Alluvione, al via il progetto “Acque Sicure” lanciato da Comi.Colli

Redazione

La nascita di una Commissione Consiliare Speciale sulla gestione dei rischi idraulici e idrogeologici di Bologna segna un passo importante per la sicurezza del territorio.
Ma il comitato Comicolli, che riunisce i residenti delle colline bolognesi, mette in guardia: “Sarà utile solo se diventerà un vero tavolo di lavoro e non un teatro di parole”. Dopo la disastrosa alluvione, Comicolli aveva già chiesto la creazione di un organismo di coordinamento e oggi presenta il proprio progetto: “Acque Sicure”.
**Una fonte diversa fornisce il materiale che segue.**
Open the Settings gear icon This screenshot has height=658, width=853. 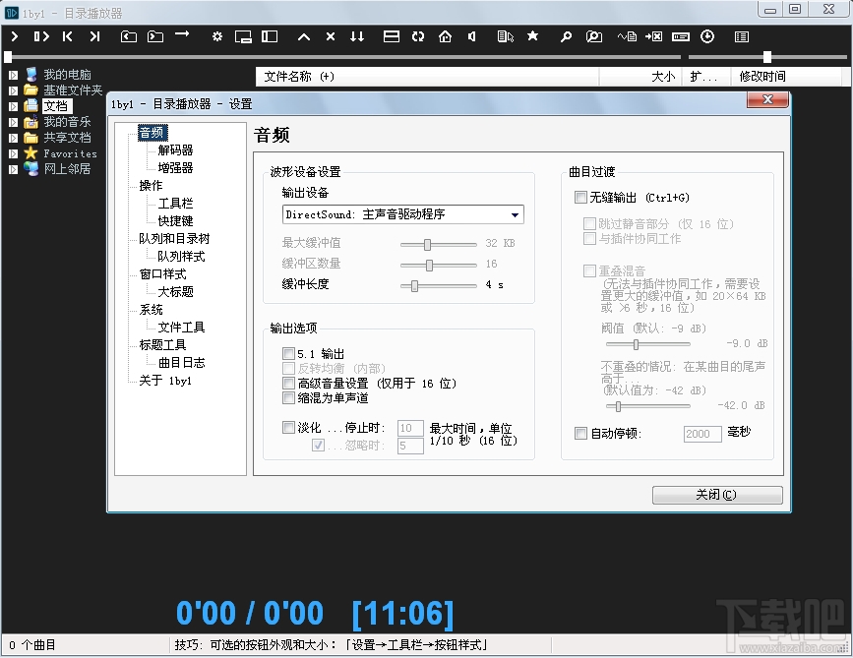[x=216, y=36]
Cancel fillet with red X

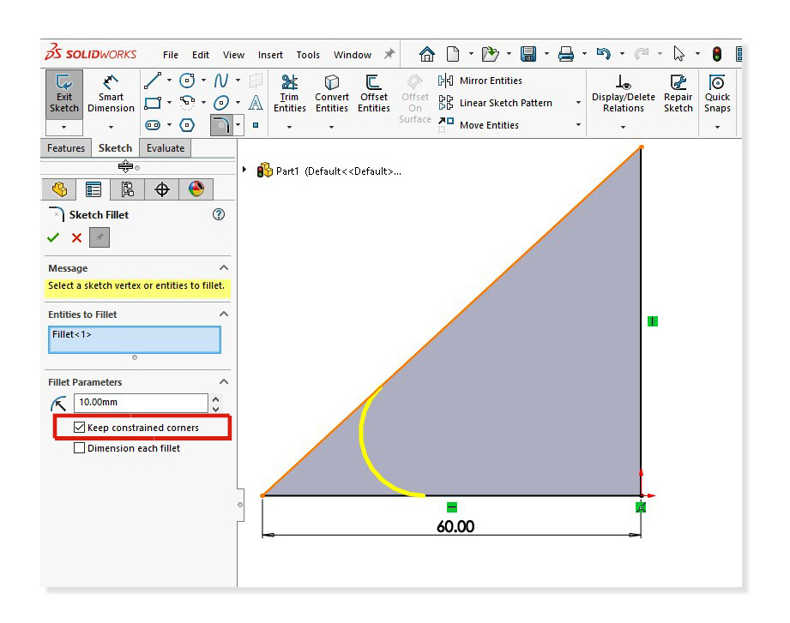pos(76,238)
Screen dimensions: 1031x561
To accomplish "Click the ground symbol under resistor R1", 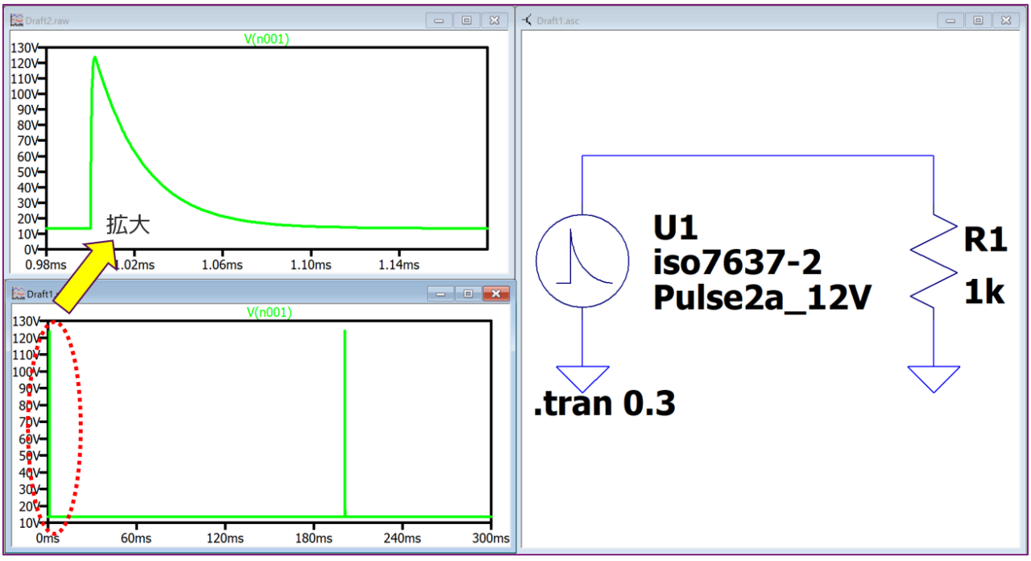I will (x=934, y=379).
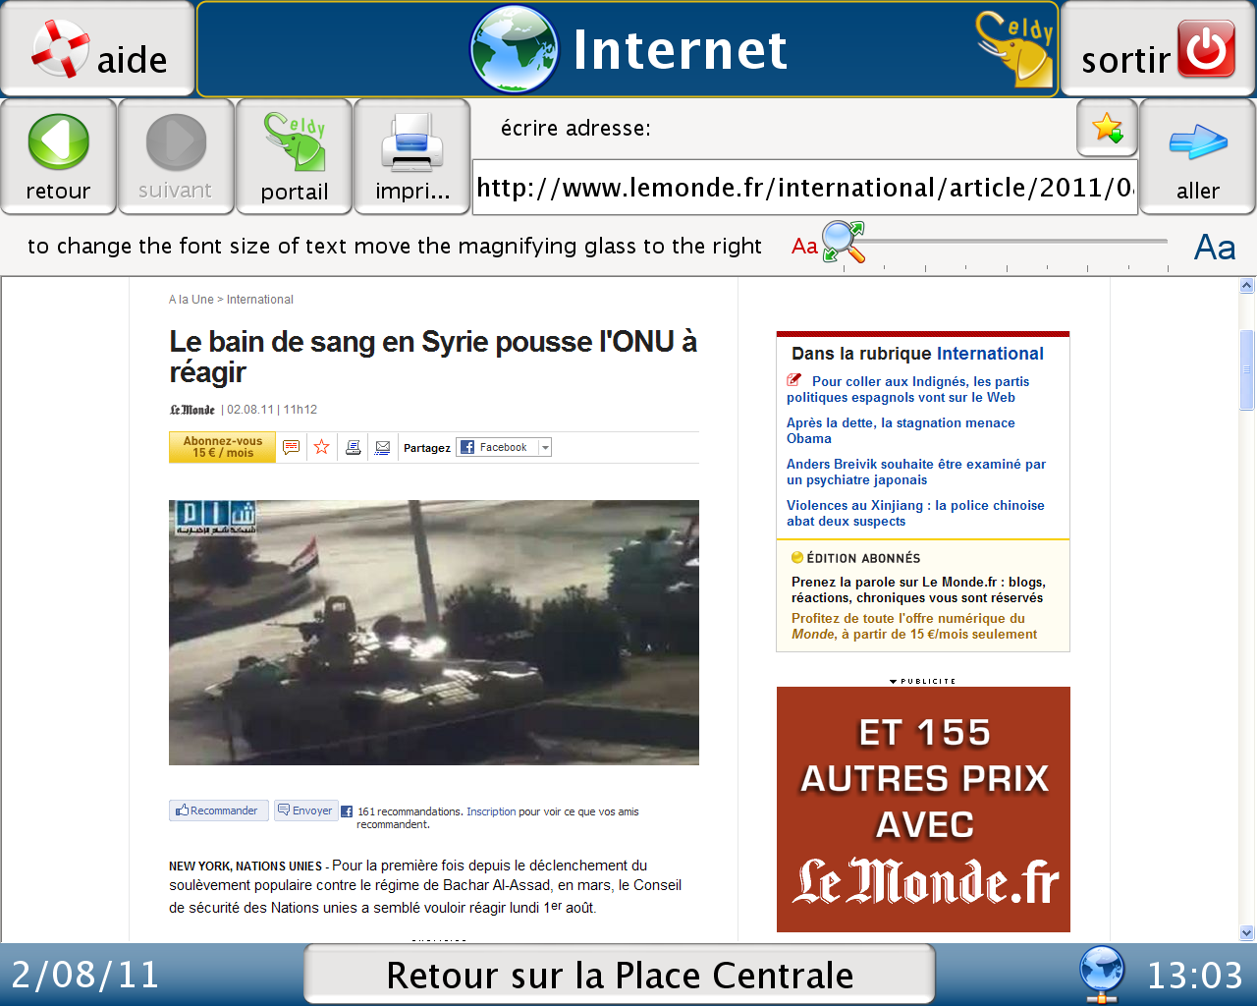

Un piano tecnico e gestionale che punta a ridurre il rischio idrogeologico con soluzioni concrete: bacini diffusi per accumulare le acque piovane, sistemi di laminazione per evitare il deflusso verso valle e un maggiore coinvolgimento dei cittadini nella manutenzione del territorio. Il progetto propone una rete di piccole infrastrutture integrate nel paesaggio, capaci di trattenere l’acqua durante gli eventi estremi e conservarla per uso irriguo.
Un modello che punta sulla collaborazione tra pubblico e privato: il Comune dovrebbe individuare le aree a rischio e coordinare gli interventi; i residenti, invece, contribuire alla manutenzione di fossi, canali e terreni. Previsti anche incentivi economici per chi partecipa e un sistema digitale di segnalazioni, con cittadini trasformati in veri custodi del territorio.
Comicolli chiede inoltre di rivedere il Piano Urbanistico Generale, ritenuto troppo rigido e burocratico. “Solo una collaborazione reale tra Comune e residenti – conclude il comitato – potrà diventare un volano virtuoso per la sicurezza idraulica e la tutela del fragile ecosistema collinare bolognese.”